仕事中、刑事部長に呼ばれた魚住は警備部からひとりやってくる旨を告げられた。
聞けば連続強盗事件の捜査のために刑事部長直々に警備部へ要請していたらしい。そしてその要請が通り、国賓の来日予定のないこの時期の応援となった。
刑事部長との話を終えた魚住は一課へ戻るべく廊下を歩く。
警備部警護課から応援に来るのはM001だ。連続強盗事件の容疑者を捕らえるのに彼は大きな力になってくれるだろう。そう刑事部長は期待していたが、魚住もそれは同じ考えだった。
一課に戻り自分のデスクで仕事をしていると受付から内線電話がかかってくる。電話対応をした魚住はすぐに行くと告げて電話を切った。
「有栖川、少し出てくる」
部下に声をかけると部署を離れて警視庁の一階へ向かう。すると受付近くに光秀が立っていた。
魚住が買ってやった黒のジャケットを着た光秀は険しい顔で行き交う人を眺めている。
「どうした? 急用か?」
「警察に来いって言われたから来てやったんだよ」
笑顔はないが、それでも問いかけると光秀はすぐに返してくれる。そんな光秀を見つめたまま魚住はどういうことなのかと首をかしげた。
「誰に呼ばれたんだ?」
「買い物行ってたらヒッタクリってのがいたから捕まえてやったんだ。そしたら話が聞きたいから来いって」
「それは捕まえた管轄の警察署だな」
三日前に玄関の施錠を教えたため、光秀が外を出歩くくらいおかしくない。しかしまさか犯罪と出くわして犯人を捕らえるとは想定していなかった。そこに驚きながらも答えてやると、強気そうな光秀の眉が困ったように垂れる。
「魚住じゃダメなのか」
「担当の警察官がいるからな。それで、おまえはなんでそんな顔をしてるんだ?」
光秀の間違いを訂正した後に表情のおかしさを問いかける。すると光秀は再び眉間に皺寄せて周囲に目を向けた。
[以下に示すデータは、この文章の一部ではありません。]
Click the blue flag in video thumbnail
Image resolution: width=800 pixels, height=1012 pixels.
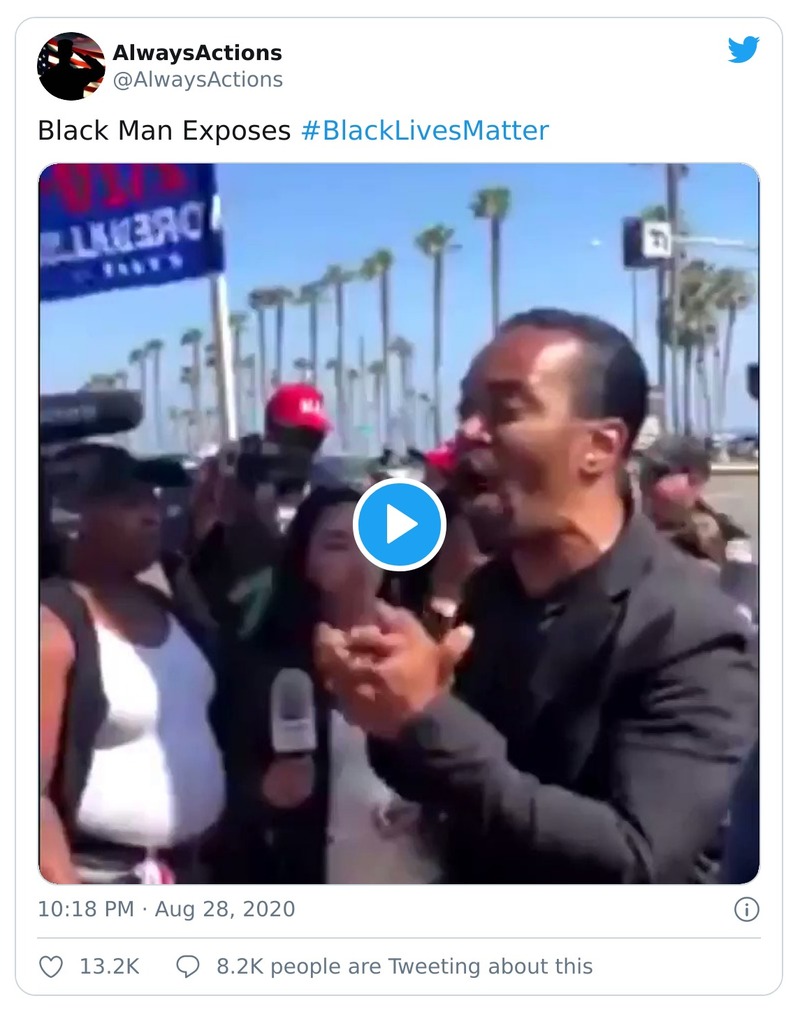(131, 229)
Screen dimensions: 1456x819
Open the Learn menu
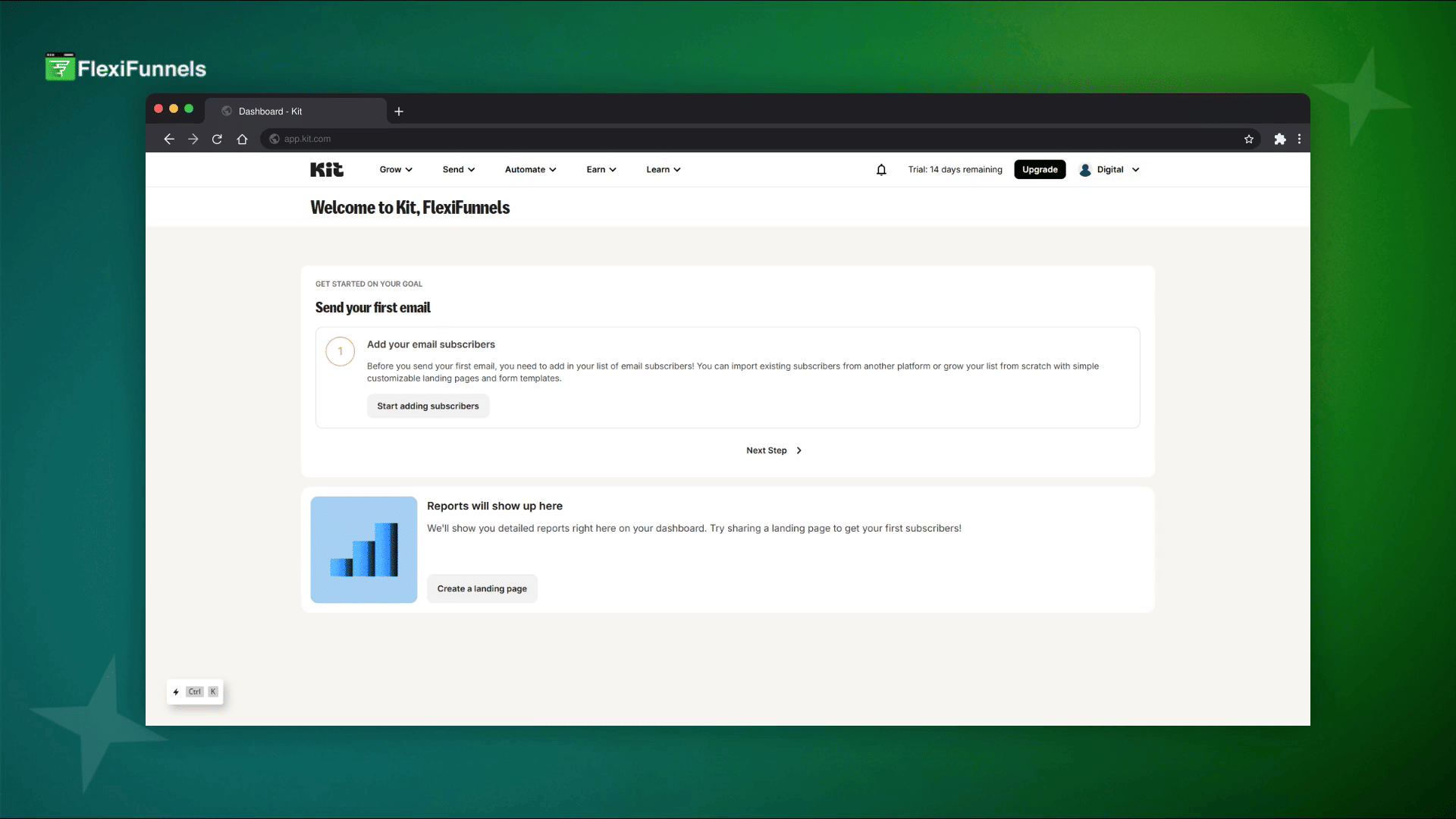click(x=664, y=170)
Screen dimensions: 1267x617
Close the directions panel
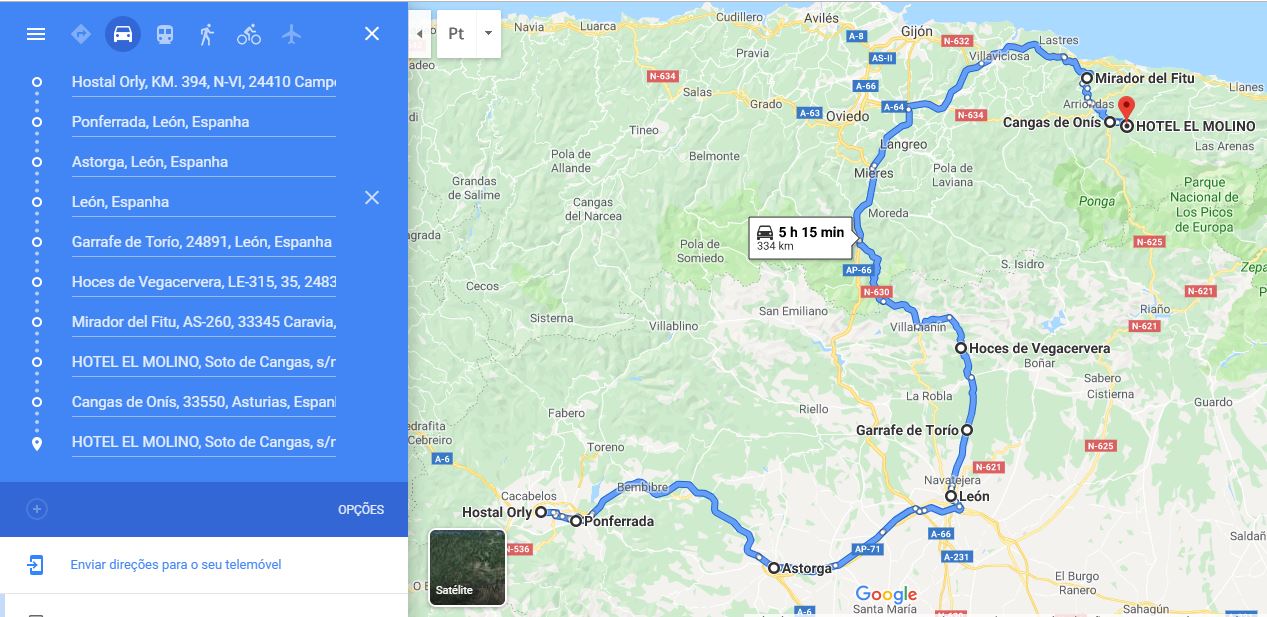372,34
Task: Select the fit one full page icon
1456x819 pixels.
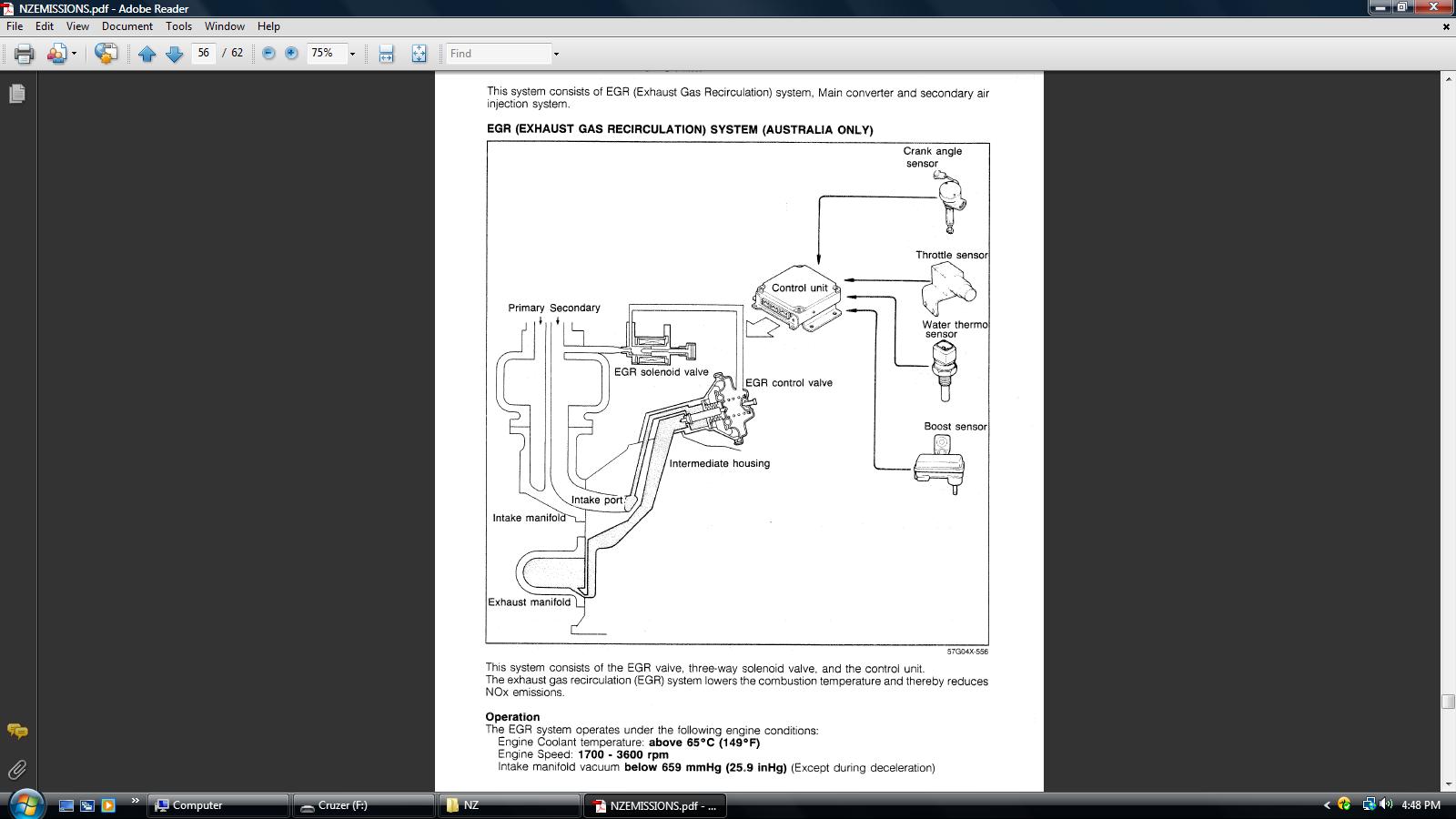Action: 419,54
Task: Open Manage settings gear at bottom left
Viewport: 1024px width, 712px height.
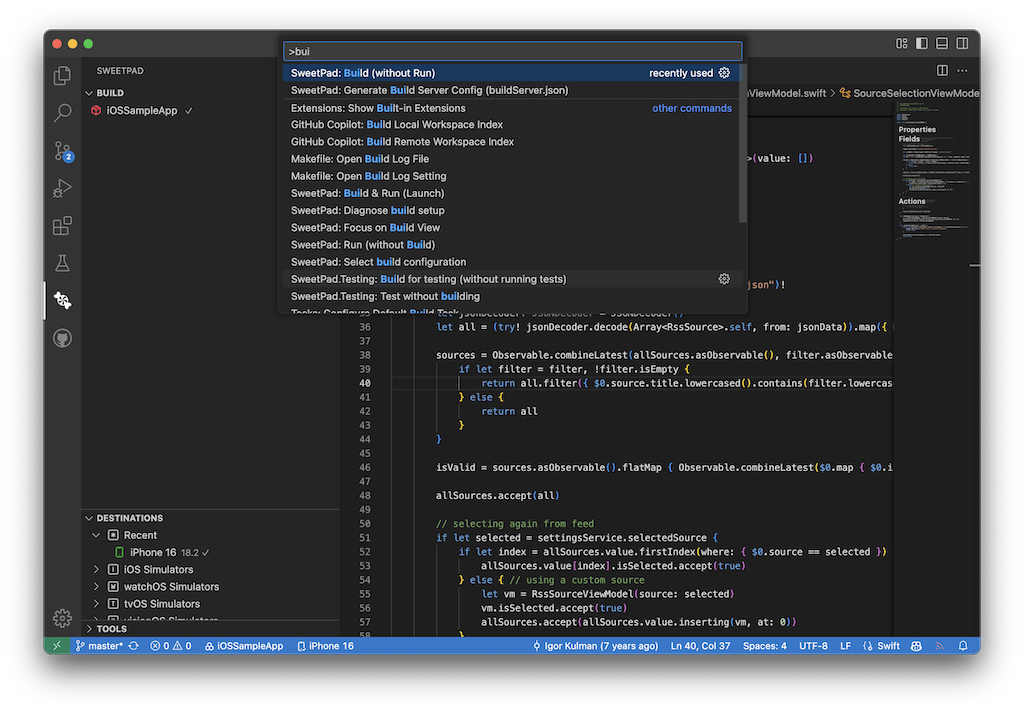Action: (62, 618)
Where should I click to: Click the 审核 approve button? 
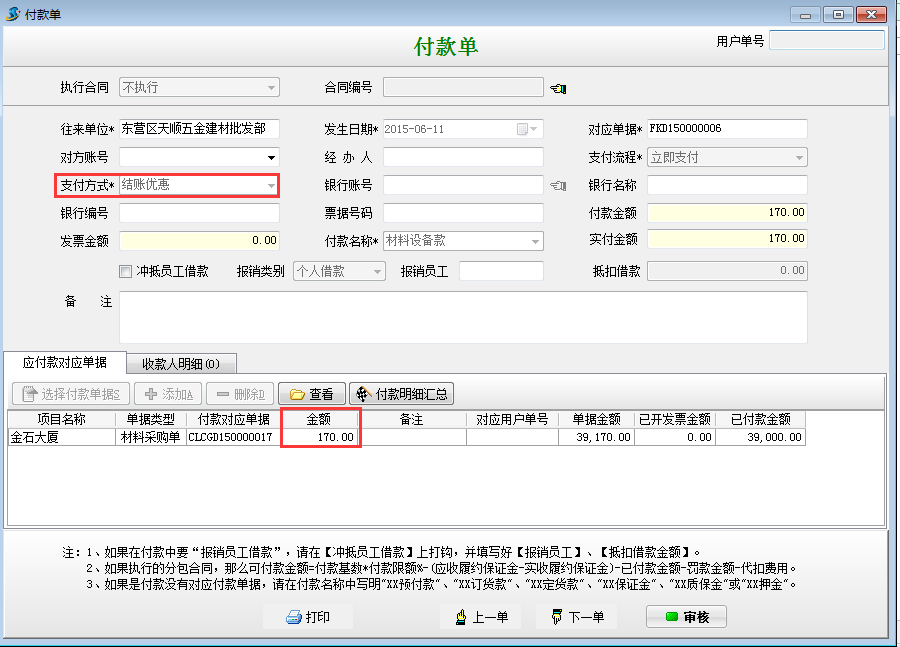[686, 617]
「ここのヤツらみんなこんな顔してるからな。これが正解だろ」
「おまえは警察官じゃないから、そんな顔はしなくていい」
確かに光秀の言うとおり、警視庁のロビーを歩く人間は皆いかつい。もちろんここにいるのはほば警察官なのだからそれは仕方ないことだ。だがだからと光秀がそれを真似る必要はない。
そう告げるとやっと光秀の笑顔が見られた。
「魚住も一緒にショカツ行こうぜ」
「俺は仕事中だ」
「マジか…来てくんねぇとショカツ行けねぇ」
笑顔から一転して肩を落とす。そんな光秀に魚住はため息を吐き出した。
「どこの所轄なんだ? ひったくり犯を捕まえたのはマンションの近くか?」
「マンションを出て752歩進んだ商店街の入り口」
「……近くの商店街だな」
なぜ歩数を数えたのか。そんな疑問をぐっと飲み込み魚住は所轄の場所を説明する。真剣な顔でそれを聞いた光秀は最後にひとつうなずいた。
「わかった」
「何がわかったんだい?」
唐突に横合いから声をかけられふたりが振り向く。すると見知らぬ若者がにこやかな顔で立っていた。緩やかにはねる金髪と青褐色の瞳の若者は魚住たちよりも少し視線が低い。
そして警視庁のロビーにいるには笑顔の明るすぎる男だった。